Leaves that go yellow are also a sign of over-watering or poor drainage, however. Pothos do best when allowed to go slightly dry (but not wilting) between waterings. If your soil has been kept constantly wet that causes root rot which leads to yellowing leaves.
The other thing that can affect indoor plants at this time of year is cold drafts from being too close to a cold window, and hot drafts from a heating unit too near the plant.
To figure things out the first thing to do is to tip the plant out of the pot. If the plant has white roots that means it probably isn’t root rot in that rotting roots are tan and brown. If the plant is very root bound, with congested roots that circle around and around in the pot, it’s time to put the plant in a new pot with new soil. (Note: don’t put any rocks or shards at the bottom of the pot – it’s the holes in a pot that are for drainage and other debris is bad for plants!)

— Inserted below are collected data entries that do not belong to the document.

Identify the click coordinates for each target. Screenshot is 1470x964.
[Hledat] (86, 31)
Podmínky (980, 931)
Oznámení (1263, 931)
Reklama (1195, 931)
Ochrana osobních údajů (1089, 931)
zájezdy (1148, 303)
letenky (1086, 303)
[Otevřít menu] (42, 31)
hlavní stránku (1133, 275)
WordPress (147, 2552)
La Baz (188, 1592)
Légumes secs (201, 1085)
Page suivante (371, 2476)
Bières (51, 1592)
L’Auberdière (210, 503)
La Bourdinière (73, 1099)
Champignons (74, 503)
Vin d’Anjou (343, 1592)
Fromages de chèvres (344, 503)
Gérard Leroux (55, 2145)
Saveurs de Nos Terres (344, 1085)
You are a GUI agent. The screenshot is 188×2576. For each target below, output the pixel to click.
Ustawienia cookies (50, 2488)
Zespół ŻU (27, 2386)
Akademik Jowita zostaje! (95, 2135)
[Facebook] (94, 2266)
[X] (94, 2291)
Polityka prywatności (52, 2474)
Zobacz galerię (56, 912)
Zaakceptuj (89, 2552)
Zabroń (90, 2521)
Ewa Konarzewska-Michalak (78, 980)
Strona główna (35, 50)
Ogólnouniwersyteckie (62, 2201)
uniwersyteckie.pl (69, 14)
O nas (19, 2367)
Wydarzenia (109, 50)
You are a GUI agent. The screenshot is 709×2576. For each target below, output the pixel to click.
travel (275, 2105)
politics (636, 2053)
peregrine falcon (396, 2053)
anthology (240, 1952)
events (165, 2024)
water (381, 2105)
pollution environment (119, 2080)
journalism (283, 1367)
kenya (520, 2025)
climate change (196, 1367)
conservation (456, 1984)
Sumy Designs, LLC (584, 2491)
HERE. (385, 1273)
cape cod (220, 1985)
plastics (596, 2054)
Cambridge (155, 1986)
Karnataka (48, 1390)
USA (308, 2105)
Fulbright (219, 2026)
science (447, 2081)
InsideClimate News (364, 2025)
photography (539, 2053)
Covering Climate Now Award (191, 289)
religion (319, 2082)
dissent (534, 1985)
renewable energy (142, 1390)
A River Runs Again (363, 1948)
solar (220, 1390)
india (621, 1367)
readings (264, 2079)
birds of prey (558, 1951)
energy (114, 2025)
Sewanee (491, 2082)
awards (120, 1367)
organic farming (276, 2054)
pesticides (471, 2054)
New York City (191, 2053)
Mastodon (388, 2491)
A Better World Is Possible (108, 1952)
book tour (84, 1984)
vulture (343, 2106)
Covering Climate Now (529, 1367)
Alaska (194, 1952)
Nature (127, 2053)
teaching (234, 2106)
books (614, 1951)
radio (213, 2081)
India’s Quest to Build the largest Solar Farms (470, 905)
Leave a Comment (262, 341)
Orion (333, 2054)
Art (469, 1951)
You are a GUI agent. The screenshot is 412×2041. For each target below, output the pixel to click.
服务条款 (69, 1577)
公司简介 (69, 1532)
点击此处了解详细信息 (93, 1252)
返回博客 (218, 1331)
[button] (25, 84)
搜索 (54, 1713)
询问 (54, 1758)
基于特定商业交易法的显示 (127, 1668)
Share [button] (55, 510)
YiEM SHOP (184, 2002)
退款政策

If the roots are healthy and not too crowded, decide if you’ve been watering well enough – soak the entire root ball well every time you water but don’t let the plant sit in a saucer of water after it has gotten well hydrated. Don’t bother “misting” the plant – that does little to raise humidity and causes leaf-spot fungi.
Pick off the worst of your yellow leaves so you can monitor if the problem is continuing. You can fertilize the plant sometime in March when the days are getting longer – use fertilizer according to directions.